> [TASK PROMPT]:
Each line of the material that mentions the word "computer" is to be copied.

> [RECORDS PROVIDED]:
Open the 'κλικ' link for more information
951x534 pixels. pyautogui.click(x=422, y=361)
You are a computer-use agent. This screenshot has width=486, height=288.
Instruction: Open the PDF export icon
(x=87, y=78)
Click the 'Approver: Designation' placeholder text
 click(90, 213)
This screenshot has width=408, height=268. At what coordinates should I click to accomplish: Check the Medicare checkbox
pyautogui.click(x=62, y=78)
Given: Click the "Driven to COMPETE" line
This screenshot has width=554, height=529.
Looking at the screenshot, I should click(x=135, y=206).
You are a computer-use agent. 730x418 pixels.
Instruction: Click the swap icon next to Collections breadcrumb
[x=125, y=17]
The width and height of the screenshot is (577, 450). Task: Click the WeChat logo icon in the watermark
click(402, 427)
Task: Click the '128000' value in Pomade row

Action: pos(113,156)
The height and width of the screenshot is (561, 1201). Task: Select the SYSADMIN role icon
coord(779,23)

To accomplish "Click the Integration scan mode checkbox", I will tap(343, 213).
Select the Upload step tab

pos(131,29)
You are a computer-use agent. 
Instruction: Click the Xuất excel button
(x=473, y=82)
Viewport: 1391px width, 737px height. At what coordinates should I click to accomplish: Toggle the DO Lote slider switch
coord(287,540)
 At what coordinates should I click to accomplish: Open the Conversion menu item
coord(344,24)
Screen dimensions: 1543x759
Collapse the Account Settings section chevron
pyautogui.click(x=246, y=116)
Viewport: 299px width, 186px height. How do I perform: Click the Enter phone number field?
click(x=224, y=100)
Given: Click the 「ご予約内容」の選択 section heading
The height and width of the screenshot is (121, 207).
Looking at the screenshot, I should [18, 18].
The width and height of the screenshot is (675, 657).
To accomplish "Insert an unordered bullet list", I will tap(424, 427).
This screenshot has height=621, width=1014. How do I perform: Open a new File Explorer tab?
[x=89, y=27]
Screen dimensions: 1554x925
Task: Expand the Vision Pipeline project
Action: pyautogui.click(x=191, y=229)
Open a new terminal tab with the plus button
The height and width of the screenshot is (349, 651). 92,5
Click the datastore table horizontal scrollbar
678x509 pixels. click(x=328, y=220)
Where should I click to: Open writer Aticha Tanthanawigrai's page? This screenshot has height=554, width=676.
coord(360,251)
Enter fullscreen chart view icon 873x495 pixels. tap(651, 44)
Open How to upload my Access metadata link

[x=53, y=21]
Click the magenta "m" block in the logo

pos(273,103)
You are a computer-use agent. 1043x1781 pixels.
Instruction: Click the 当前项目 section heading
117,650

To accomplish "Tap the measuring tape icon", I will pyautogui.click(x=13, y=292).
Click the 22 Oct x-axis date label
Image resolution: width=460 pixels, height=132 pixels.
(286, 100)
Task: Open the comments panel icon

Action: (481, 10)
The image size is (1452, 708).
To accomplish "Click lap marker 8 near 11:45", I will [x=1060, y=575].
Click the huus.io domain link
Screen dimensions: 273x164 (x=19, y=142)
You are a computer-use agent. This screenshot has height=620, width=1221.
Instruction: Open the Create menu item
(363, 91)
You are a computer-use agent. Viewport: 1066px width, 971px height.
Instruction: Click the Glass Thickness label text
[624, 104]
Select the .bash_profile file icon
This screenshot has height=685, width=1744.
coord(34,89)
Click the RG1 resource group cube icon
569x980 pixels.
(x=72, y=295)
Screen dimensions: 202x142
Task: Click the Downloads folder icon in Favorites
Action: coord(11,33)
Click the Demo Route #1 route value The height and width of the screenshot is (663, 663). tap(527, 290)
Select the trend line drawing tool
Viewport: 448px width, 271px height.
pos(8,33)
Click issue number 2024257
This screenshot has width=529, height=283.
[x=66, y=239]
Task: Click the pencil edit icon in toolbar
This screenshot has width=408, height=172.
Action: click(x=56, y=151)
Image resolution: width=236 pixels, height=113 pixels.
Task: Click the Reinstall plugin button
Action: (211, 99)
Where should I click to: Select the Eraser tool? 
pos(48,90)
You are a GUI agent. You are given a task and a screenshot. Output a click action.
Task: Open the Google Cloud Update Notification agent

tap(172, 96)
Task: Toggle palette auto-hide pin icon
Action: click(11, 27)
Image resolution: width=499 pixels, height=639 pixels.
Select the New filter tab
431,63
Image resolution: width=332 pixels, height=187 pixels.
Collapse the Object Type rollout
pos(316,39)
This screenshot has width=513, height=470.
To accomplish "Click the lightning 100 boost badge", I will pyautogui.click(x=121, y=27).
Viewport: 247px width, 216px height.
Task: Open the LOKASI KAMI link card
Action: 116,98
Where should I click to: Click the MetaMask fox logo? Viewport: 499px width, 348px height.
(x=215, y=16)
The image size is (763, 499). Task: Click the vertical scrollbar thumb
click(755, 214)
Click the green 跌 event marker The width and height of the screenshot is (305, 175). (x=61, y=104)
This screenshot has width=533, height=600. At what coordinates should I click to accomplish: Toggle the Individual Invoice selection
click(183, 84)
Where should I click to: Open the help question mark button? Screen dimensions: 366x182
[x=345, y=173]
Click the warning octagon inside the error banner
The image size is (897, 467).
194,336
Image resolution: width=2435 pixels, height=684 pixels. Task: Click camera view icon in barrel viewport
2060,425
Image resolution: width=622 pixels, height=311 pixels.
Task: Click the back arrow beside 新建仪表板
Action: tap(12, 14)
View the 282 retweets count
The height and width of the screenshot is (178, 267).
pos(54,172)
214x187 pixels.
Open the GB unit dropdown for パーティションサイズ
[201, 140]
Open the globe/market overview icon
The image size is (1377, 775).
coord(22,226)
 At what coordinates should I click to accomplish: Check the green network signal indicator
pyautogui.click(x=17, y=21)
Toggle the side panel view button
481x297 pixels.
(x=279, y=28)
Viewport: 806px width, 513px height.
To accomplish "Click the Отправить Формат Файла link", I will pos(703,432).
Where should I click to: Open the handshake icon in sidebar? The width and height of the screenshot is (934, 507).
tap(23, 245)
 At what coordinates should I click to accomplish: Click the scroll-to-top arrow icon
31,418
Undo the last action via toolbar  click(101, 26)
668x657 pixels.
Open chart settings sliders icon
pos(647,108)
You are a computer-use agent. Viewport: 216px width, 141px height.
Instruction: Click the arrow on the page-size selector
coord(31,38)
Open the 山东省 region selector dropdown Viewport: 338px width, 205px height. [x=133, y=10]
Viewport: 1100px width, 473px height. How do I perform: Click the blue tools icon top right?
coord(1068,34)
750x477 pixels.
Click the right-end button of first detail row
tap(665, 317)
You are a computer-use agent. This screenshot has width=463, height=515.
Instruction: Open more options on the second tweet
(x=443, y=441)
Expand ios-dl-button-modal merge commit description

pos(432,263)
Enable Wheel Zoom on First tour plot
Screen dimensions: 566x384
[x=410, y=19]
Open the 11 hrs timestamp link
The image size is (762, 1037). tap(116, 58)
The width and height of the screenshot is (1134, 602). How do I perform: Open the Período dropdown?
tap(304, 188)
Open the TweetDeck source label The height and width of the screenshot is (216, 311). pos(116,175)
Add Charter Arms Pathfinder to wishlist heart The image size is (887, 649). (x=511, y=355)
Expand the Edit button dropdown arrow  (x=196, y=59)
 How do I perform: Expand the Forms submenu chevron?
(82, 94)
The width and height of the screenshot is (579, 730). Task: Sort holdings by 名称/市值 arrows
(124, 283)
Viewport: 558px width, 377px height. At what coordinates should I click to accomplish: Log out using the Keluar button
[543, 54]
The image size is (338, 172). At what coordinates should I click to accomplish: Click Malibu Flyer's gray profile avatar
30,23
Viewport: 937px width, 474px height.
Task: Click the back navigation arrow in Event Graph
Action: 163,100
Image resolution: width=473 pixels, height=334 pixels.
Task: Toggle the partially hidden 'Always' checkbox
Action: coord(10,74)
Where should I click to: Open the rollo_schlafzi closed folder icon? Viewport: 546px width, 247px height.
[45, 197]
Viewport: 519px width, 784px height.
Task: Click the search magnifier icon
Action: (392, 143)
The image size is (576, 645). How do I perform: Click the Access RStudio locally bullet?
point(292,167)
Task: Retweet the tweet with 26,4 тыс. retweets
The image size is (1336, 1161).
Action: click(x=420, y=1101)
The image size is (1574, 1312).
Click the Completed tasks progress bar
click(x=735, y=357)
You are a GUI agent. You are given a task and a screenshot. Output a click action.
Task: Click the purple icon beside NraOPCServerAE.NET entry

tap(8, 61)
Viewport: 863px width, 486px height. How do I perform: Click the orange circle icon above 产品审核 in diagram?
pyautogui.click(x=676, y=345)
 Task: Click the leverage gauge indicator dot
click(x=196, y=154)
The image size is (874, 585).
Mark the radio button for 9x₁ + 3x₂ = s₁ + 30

> [SOLUTION TO THIS TASK]:
You are a computer-use agent. This screenshot has width=486, height=288.
You are a computer-use agent. 730x418 pixels.
You are a computer-use agent. 
You are a computer-use agent. 1043x1781 pixels.
You are a computer-use agent. This screenshot has height=620, width=1221.
You are a computer-use agent. Viewport: 1066px width, 971px height.
You are a computer-use agent. Viewport: 216px width, 141px height.
You are a computer-use agent. This screenshot has width=463, height=515.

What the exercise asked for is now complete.